Spermidine is a common polyamine compound produced in bacteria, but its roles remain poorly understood. The bacterial SpeD encodes an S-adenosylmethionine decarboxylase that participates in spermidine synthesis. Lysobacter enzymogenes is an efficient environmental predator of crop fungal pathogens by secreting an antifungal antibiotic HSAF (heat-stable antifungal factor), while Clp is a master transcription factor essential for the antifungal activity of L. enzymogenes. In this work, we observed that speD was a close genomic neighbor of the clp gene. This genomic arrangement also seems to occur in many other bacteria, but the underlying reason remains unclear. By using L. enzymogenes OH11 as a working model, we showed that SpeD was involved in spermidine production that was essential for the L. enzymogenes antifungal activity. Spermidine altered the bacterial growth capability and HSAF production, both of which critically contributed to the L. enzymogenes antifungal activity.

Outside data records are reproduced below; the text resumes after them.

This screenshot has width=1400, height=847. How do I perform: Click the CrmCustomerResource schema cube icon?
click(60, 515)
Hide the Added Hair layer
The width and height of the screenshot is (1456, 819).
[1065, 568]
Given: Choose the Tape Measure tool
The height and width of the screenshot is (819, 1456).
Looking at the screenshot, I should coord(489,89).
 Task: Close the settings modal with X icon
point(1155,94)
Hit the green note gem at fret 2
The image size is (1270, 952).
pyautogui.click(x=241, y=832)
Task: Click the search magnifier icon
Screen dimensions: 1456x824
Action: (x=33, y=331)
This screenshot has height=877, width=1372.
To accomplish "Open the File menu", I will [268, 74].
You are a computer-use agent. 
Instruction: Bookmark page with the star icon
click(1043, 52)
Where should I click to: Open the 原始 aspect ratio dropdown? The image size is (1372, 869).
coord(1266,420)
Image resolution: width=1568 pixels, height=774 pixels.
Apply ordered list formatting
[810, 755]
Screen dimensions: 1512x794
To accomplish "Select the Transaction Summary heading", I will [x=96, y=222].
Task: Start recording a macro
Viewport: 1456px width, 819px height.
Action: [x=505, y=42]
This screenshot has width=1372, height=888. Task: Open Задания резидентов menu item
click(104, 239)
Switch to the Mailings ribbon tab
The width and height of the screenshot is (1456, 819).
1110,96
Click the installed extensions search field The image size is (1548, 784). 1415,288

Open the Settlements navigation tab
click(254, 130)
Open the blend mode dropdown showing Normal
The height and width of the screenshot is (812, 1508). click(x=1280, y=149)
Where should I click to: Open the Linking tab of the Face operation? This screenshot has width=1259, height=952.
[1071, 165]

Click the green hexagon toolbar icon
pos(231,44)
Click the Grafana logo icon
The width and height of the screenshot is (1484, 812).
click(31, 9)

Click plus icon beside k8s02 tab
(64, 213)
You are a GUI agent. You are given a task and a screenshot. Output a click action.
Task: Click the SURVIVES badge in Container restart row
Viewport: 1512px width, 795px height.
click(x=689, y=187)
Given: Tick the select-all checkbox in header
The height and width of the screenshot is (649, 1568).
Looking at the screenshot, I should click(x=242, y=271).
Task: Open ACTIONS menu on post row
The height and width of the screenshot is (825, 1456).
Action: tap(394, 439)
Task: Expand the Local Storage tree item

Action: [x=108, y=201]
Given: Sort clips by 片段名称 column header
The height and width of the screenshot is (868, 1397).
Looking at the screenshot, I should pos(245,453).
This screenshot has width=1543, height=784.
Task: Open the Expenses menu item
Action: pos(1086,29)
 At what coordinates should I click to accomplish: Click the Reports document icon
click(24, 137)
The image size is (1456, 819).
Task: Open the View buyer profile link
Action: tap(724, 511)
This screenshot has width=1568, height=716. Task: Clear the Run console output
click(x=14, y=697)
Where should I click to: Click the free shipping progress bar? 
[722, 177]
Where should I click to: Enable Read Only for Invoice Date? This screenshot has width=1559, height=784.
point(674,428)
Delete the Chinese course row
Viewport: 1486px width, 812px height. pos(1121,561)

We further found that spermidine in L. enzymogenes was able to play a crucial, yet indirect role in maintaining the Clp level in vivo, at least partially accounting for its role in the antifungal activity. Thus, our findings suggested that spermidine probably plays an uncharacterized role in maintaining the levels of the master transcription regulator Clp to optimize its role in antifungal activity in an agriculturally beneficial bacterium.